---------- Data listing

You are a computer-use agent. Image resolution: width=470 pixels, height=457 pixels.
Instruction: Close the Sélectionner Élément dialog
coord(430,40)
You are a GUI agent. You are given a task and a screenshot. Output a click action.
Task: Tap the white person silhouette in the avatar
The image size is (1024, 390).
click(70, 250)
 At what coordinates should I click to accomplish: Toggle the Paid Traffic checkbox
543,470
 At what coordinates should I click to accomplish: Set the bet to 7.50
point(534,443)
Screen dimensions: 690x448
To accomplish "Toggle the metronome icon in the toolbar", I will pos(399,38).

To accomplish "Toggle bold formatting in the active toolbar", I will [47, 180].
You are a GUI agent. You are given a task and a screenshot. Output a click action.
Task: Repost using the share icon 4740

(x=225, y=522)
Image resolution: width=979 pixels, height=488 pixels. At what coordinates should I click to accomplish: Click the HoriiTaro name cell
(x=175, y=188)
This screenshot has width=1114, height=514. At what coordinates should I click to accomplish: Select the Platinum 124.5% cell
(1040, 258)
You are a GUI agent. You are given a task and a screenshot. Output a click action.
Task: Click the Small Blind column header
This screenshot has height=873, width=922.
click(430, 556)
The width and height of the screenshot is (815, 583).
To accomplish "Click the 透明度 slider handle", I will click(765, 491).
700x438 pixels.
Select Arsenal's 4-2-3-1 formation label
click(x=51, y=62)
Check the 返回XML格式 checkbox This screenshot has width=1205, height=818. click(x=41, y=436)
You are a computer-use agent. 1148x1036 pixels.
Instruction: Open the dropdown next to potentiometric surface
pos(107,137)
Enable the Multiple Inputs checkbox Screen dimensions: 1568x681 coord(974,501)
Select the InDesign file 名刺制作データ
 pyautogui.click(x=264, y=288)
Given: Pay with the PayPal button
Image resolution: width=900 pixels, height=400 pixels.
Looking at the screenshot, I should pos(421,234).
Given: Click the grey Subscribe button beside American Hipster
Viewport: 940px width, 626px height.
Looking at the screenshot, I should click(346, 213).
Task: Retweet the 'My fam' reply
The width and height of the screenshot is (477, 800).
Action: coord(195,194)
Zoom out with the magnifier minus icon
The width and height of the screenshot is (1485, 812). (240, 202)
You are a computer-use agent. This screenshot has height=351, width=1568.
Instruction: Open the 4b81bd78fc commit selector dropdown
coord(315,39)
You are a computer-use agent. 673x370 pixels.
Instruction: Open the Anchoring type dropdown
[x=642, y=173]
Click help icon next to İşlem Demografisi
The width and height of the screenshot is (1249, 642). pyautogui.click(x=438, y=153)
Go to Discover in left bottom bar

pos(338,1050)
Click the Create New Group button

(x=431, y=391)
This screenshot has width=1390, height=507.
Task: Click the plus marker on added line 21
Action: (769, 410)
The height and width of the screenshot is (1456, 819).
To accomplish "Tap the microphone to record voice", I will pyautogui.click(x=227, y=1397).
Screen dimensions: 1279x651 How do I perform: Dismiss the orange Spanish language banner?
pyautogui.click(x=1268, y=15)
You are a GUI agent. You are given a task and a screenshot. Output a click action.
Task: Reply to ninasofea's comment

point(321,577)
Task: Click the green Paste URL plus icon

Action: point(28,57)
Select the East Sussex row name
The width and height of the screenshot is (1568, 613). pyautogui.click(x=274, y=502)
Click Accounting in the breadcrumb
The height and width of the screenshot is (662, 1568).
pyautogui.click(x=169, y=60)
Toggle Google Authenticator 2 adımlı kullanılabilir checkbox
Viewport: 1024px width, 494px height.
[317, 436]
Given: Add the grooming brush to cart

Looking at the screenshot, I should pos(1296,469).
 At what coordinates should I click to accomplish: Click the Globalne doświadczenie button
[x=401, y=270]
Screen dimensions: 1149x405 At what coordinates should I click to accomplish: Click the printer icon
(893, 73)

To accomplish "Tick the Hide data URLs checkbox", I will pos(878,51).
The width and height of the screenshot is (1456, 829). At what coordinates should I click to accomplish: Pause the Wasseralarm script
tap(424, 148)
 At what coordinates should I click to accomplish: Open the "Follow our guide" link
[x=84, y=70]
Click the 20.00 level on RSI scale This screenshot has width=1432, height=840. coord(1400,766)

--------------------

## Directions
Whatever the entries say, repeat all of them exactly.

## Answer space
You are a computer-use agent. Image resolution: width=470 pixels, height=457 pixels.
Instruction: Close the Sélectionner Élément dialog
coord(430,40)
You are a GUI agent. You are given a task and a screenshot. Output a click action.
Task: Tap the white person silhouette in the avatar
The image size is (1024, 390).
click(70, 250)
 At what coordinates should I click to accomplish: Toggle the Paid Traffic checkbox
543,470
 At what coordinates should I click to accomplish: Set the bet to 7.50
point(534,443)
Screen dimensions: 690x448
To accomplish "Toggle the metronome icon in the toolbar", I will pos(399,38).

To accomplish "Toggle bold formatting in the active toolbar", I will [47, 180].
You are a GUI agent. You are given a task and a screenshot. Output a click action.
Task: Repost using the share icon 4740

(x=225, y=522)
Image resolution: width=979 pixels, height=488 pixels. At what coordinates should I click to accomplish: Click the HoriiTaro name cell
(x=175, y=188)
This screenshot has width=1114, height=514. At what coordinates should I click to accomplish: Select the Platinum 124.5% cell
(1040, 258)
You are a GUI agent. You are given a task and a screenshot. Output a click action.
Task: Click the Small Blind column header
This screenshot has height=873, width=922.
click(430, 556)
The width and height of the screenshot is (815, 583).
To accomplish "Click the 透明度 slider handle", I will click(765, 491).
700x438 pixels.
Select Arsenal's 4-2-3-1 formation label
click(x=51, y=62)
Check the 返回XML格式 checkbox This screenshot has width=1205, height=818. click(x=41, y=436)
You are a computer-use agent. 1148x1036 pixels.
Instruction: Open the dropdown next to potentiometric surface
pos(107,137)
Enable the Multiple Inputs checkbox Screen dimensions: 1568x681 coord(974,501)
Select the InDesign file 名刺制作データ
 pyautogui.click(x=264, y=288)
Given: Pay with the PayPal button
Image resolution: width=900 pixels, height=400 pixels.
Looking at the screenshot, I should pos(421,234).
Given: Click the grey Subscribe button beside American Hipster
Viewport: 940px width, 626px height.
Looking at the screenshot, I should click(346, 213).
Task: Retweet the 'My fam' reply
The width and height of the screenshot is (477, 800).
Action: coord(195,194)
Zoom out with the magnifier minus icon
The width and height of the screenshot is (1485, 812). (240, 202)
You are a computer-use agent. This screenshot has height=351, width=1568.
Instruction: Open the 4b81bd78fc commit selector dropdown
coord(315,39)
You are a computer-use agent. 673x370 pixels.
Instruction: Open the Anchoring type dropdown
[x=642, y=173]
Click help icon next to İşlem Demografisi
The width and height of the screenshot is (1249, 642). pyautogui.click(x=438, y=153)
Go to Discover in left bottom bar

pos(338,1050)
Click the Create New Group button

(x=431, y=391)
This screenshot has width=1390, height=507.
Task: Click the plus marker on added line 21
Action: (769, 410)
The height and width of the screenshot is (1456, 819).
To accomplish "Tap the microphone to record voice", I will pyautogui.click(x=227, y=1397).
Screen dimensions: 1279x651 How do I perform: Dismiss the orange Spanish language banner?
pyautogui.click(x=1268, y=15)
You are a GUI agent. You are given a task and a screenshot. Output a click action.
Task: Reply to ninasofea's comment

point(321,577)
Task: Click the green Paste URL plus icon

Action: point(28,57)
Select the East Sussex row name
The width and height of the screenshot is (1568, 613). pyautogui.click(x=274, y=502)
Click Accounting in the breadcrumb
The height and width of the screenshot is (662, 1568).
pyautogui.click(x=169, y=60)
Toggle Google Authenticator 2 adımlı kullanılabilir checkbox
Viewport: 1024px width, 494px height.
[317, 436]
Given: Add the grooming brush to cart

Looking at the screenshot, I should pos(1296,469).
 At what coordinates should I click to accomplish: Click the Globalne doświadczenie button
[x=401, y=270]
Screen dimensions: 1149x405 At what coordinates should I click to accomplish: Click the printer icon
(893, 73)

To accomplish "Tick the Hide data URLs checkbox", I will pos(878,51).
The width and height of the screenshot is (1456, 829). At what coordinates should I click to accomplish: Pause the Wasseralarm script
tap(424, 148)
 At what coordinates should I click to accomplish: Open the "Follow our guide" link
[x=84, y=70]
Click the 20.00 level on RSI scale This screenshot has width=1432, height=840. coord(1400,766)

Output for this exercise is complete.